Available data:
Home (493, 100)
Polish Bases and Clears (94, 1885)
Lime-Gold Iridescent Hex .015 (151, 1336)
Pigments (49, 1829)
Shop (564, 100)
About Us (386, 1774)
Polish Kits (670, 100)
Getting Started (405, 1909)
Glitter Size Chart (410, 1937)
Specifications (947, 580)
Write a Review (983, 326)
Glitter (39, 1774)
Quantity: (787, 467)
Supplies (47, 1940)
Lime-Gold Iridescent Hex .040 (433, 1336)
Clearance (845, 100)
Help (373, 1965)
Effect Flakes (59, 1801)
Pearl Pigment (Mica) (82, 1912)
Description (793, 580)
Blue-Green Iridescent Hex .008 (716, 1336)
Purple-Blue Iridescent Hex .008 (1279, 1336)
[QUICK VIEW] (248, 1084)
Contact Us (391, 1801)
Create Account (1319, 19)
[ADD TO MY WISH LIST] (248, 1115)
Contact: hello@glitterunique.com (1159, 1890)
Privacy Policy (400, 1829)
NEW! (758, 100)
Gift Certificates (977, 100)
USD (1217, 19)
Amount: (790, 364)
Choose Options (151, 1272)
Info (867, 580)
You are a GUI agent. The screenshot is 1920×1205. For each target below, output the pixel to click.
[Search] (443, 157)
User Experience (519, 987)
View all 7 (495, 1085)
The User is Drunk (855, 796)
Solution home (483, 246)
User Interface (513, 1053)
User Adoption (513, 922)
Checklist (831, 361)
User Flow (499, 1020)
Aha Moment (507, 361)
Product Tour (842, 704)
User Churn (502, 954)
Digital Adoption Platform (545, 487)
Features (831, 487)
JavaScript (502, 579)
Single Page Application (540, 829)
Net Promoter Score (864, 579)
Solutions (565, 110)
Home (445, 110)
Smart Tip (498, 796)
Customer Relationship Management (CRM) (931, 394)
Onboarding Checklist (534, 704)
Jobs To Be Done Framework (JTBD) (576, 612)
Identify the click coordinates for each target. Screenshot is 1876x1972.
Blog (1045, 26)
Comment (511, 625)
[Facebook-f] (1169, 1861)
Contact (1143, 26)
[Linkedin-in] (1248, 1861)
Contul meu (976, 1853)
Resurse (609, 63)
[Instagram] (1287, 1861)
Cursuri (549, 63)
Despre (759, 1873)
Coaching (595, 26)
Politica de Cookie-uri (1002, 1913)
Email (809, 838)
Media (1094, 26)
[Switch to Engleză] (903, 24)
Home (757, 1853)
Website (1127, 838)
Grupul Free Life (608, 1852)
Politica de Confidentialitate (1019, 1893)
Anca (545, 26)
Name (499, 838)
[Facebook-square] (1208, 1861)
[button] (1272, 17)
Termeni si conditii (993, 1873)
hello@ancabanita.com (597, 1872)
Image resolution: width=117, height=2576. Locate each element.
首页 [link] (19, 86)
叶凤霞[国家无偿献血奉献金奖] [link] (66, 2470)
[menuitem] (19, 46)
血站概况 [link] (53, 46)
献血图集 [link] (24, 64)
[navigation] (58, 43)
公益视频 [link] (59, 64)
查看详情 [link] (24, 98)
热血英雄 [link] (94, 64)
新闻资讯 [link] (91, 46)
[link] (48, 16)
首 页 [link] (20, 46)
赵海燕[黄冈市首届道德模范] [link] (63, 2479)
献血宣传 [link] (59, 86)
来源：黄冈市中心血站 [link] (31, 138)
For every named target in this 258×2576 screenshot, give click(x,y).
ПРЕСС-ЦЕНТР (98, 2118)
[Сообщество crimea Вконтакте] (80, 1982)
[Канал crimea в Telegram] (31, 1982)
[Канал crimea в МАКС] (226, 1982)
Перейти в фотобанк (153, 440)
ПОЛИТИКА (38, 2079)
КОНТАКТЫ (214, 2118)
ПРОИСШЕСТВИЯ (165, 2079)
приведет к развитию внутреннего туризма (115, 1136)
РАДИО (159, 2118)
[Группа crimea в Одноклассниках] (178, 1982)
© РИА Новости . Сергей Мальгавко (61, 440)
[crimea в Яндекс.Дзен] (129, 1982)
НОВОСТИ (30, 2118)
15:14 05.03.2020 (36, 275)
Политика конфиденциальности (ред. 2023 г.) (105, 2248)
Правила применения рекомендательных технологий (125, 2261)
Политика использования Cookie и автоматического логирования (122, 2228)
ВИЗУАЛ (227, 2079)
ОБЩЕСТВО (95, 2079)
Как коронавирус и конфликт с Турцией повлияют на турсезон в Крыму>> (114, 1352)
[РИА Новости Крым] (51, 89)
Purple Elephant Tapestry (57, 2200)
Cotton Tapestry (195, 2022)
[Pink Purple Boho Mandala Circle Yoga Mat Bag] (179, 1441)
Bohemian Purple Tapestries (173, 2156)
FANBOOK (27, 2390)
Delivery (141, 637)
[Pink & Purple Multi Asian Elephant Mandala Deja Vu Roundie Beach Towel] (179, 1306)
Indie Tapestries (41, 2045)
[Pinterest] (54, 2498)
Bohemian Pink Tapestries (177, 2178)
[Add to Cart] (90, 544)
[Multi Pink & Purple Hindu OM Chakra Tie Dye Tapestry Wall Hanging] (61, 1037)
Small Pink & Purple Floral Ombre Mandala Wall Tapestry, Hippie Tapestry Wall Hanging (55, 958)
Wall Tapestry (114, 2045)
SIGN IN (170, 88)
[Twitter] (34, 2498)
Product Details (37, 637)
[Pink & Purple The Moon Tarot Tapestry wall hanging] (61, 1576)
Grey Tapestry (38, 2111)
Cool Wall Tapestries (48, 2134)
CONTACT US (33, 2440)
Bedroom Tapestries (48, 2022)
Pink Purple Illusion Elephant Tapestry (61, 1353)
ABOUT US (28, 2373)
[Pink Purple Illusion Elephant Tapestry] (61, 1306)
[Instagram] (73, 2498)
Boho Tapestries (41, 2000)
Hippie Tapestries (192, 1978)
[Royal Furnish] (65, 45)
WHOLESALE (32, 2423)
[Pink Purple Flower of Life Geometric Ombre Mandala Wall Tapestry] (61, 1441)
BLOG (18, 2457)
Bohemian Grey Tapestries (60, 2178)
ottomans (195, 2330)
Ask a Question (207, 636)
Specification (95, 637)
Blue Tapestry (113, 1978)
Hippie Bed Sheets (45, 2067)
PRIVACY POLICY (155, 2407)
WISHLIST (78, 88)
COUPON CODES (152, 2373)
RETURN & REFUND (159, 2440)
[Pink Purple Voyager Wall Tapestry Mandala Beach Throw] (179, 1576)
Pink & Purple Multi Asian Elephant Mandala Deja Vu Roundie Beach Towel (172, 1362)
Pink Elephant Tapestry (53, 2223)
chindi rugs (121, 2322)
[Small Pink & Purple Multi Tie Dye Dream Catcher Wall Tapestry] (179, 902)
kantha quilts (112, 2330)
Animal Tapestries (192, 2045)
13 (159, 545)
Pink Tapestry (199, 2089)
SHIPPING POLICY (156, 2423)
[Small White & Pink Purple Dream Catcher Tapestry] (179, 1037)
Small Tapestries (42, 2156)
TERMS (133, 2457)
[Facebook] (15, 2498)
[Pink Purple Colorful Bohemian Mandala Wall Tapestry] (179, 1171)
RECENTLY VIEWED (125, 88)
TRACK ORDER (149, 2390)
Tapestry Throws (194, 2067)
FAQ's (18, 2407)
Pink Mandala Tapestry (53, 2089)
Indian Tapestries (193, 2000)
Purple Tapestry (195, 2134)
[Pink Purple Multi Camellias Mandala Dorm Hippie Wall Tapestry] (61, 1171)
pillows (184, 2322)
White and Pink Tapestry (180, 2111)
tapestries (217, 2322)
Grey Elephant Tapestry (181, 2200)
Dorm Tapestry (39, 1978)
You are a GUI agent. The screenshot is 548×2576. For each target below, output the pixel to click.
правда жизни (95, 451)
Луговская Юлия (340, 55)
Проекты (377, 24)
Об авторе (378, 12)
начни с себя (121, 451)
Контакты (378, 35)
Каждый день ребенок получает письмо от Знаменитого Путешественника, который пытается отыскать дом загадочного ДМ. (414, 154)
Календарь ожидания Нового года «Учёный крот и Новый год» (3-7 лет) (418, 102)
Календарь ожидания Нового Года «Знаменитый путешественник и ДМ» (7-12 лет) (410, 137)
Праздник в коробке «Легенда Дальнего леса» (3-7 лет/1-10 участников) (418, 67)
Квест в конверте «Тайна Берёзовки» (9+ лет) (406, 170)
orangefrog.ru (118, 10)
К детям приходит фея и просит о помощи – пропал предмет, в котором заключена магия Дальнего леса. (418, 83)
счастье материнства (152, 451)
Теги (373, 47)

What to work on: Taking the records above as input, show every line in which the word "Iridescent" is present.

Solution for this problem:
Lime-Gold Iridescent Hex .015 (151, 1336)
Lime-Gold Iridescent Hex .040 (433, 1336)
Blue-Green Iridescent Hex .008 (716, 1336)
Purple-Blue Iridescent Hex .008 (1279, 1336)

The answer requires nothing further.